Spot aframax tanker earnings have slid towards the lowest this year with persistent tonnage oversupply during the European refinery maintenance season.

Clarksons Platou Securities estimated global average aframax earnings at $7,000 per day on Thursday, down 30.9% over the past month.

The spot trade in the sector has been plagued by vessel oversupply in recent weeks due to limited shipping and floating storage demand, brokers and analysts said.

“For aframax owners trading in the North Sea and Baltic, even a relatively busy week with a decent amount of cargoes was not enough to push the market up higher as the tonnage list was too long,” Fearnleys said in a weekly note.

The brokerage added that spot earnings in the Mediterranean and Black Sea have also been weak, underscoring the persistent weakness in the European market.

With oil demand still weak due to the ongoing pandemic, European refineries have taken more capacity offline than usual during their autumn maintenance season between September and November, Argus Media reported.

The pricing agency estimated refining capacity of 3.7m barrels per day (bpd) in Norway and 15 European Union member states were off at the beginning of maintenance season, compared with the average 2.1m bpd in the past five years.

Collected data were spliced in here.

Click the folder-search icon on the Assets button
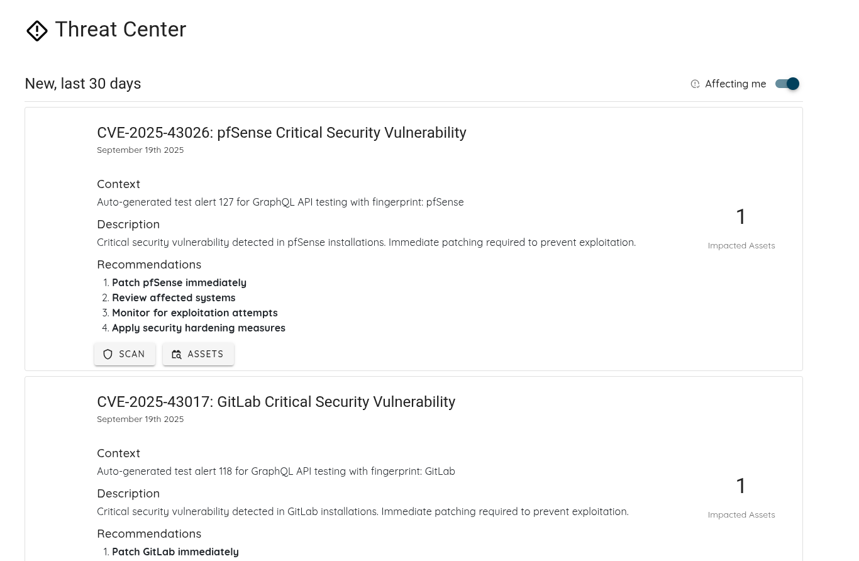 177,354
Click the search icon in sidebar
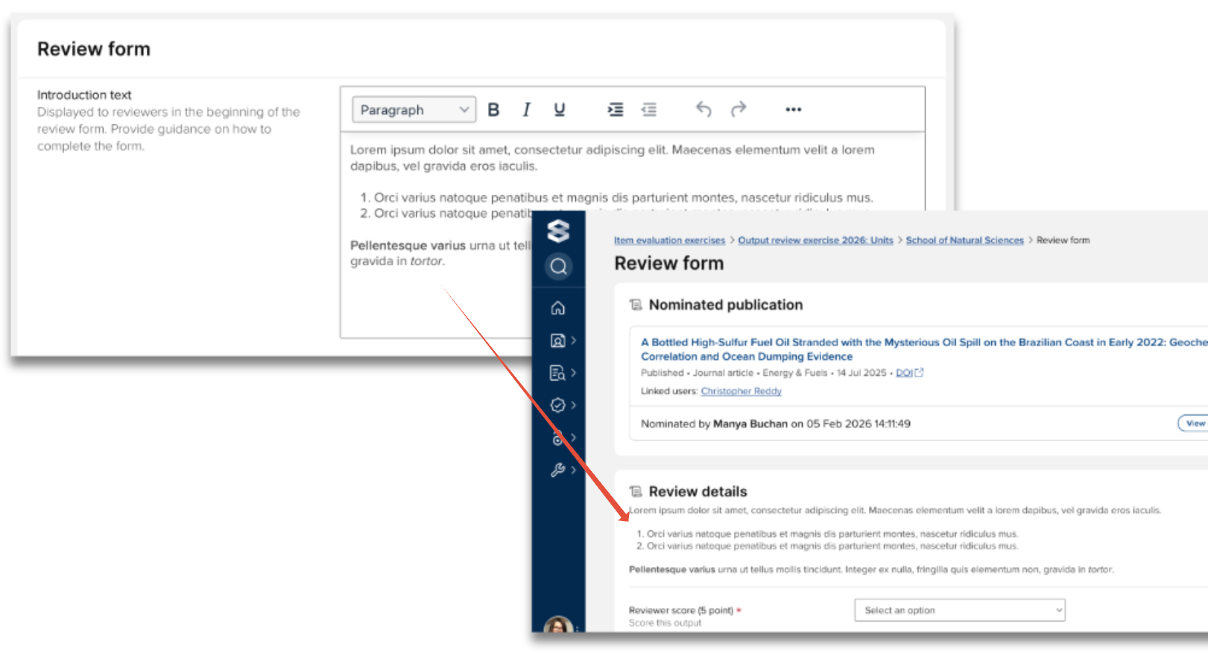Viewport: 1208px width, 653px height. 558,266
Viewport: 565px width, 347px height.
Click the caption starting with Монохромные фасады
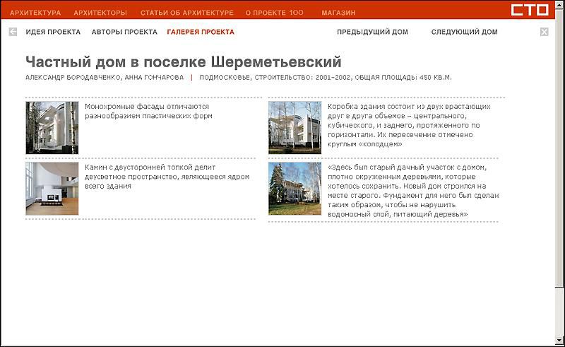[147, 111]
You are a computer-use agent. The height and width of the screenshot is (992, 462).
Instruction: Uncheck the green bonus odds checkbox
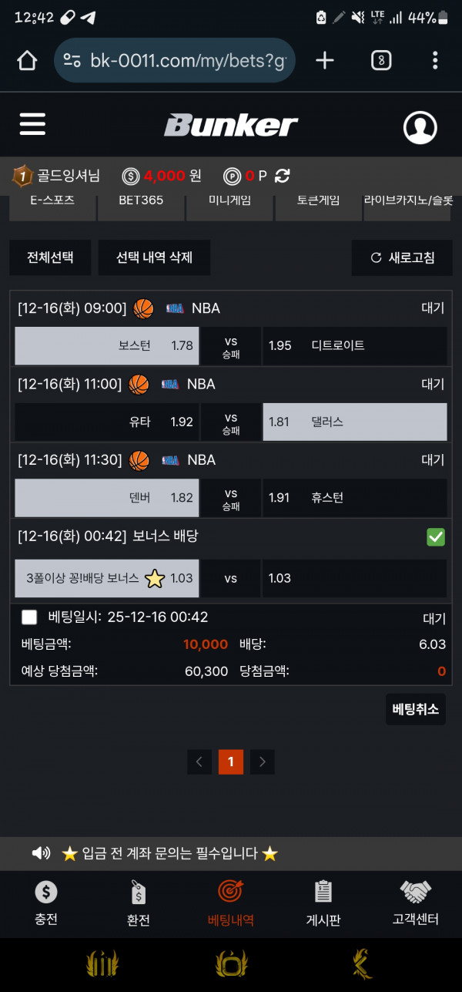click(436, 537)
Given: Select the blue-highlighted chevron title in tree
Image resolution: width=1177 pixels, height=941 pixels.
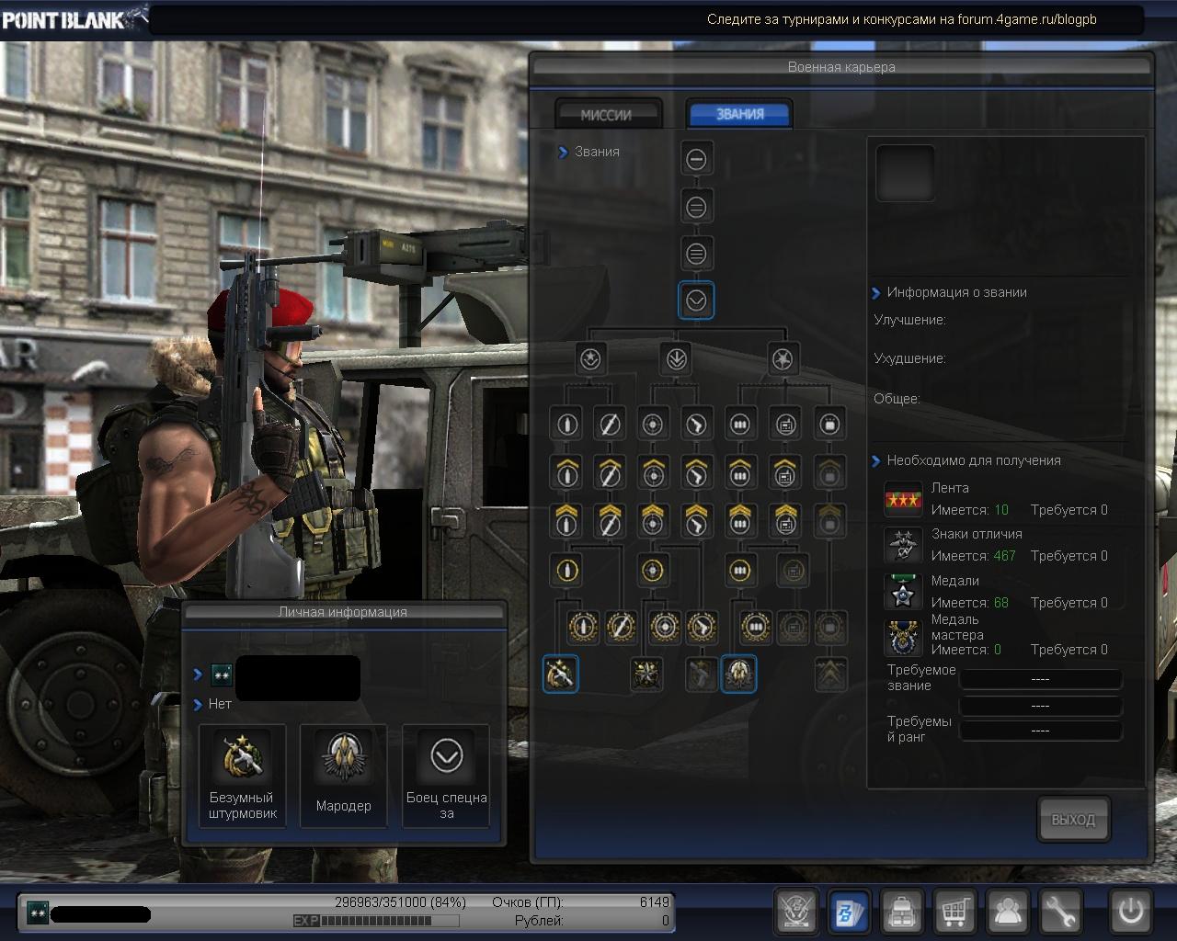Looking at the screenshot, I should point(696,300).
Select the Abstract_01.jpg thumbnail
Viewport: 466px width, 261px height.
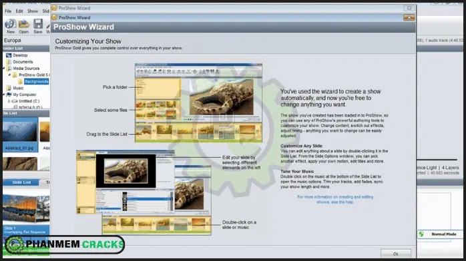tap(19, 134)
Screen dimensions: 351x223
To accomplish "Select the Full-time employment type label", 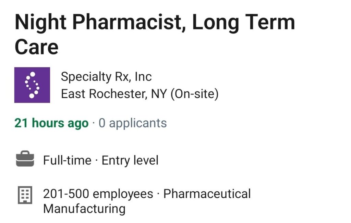I will (x=68, y=160).
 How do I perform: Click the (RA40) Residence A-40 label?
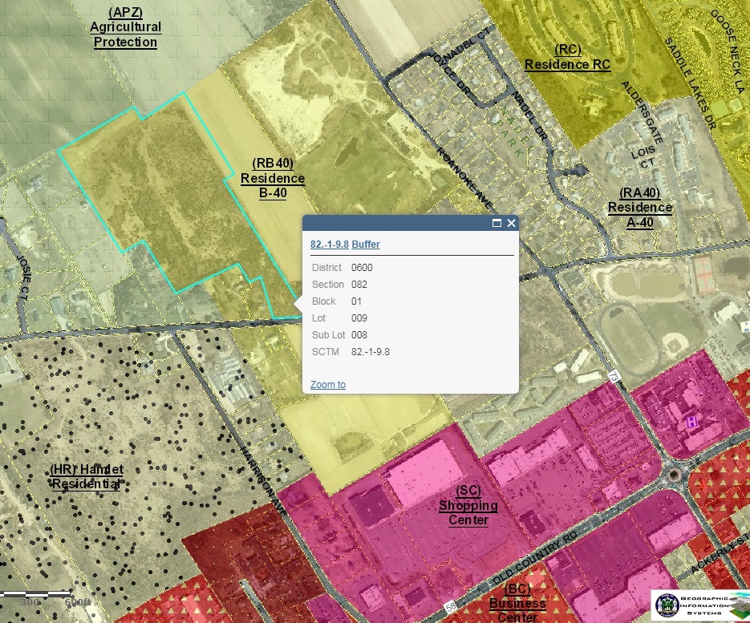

“The aframax trade is terrible. Refinery runs are low, and there is no floating storage demand,” an analyst said.

Oil firms have been aggressively drawn down oil stored on aframax tankers, with higher unit costs for this type of ships compared with suezmaxes and VLCCs.

Kpler data showed the amount of oil on aframaxes reached 38.4m barrels on Thursday, down from a record high of 71.7m barrels on 20 May.

Mixed impact from conflicts

Further looking, some are expecting more Russian and Libyan exports to offer small support to aframax earnings.

Citing figures from Energy Intelligence Group, Arctic Securities said Russian crude exports are expected to increase by 100,000 bpd in October.

With the blockage lifted on the eastern terminals, Libya should be able to hike crude exports to at least 450,000 bpd by the end of this year, Kpler analysts predicted.

At the same time, the Azerbaijan-Armenia conflicts and an oil strike in Norway could undercut aframax shipments.

The conflict zone lies just 30 to 40 km (18 to 24 miles) to from the Baku-Tbilisi-Ceyhan crude pipeline, which transports a big chunk of Azerbaijan’s crude production of nearly 800,000 bpd to world markets.

"While our base case remains for normal flows, a sustained conflict would increase the risk that the pipeline is damaged or shut down," S&P Global Platts Analytics said.

Also, production of Norway’s Johan Sverdrup field, which has a technical capacity of 470,000 bpd, might be affected after a union called for strike action among senior workers.

“As the situation stands at the moment, we do not consider there is reason to halt production,” operator Equinor spokesman Morten Eek told Upstream.

“I cannot speculate on whether the strike will result in a shutdown at a later date.”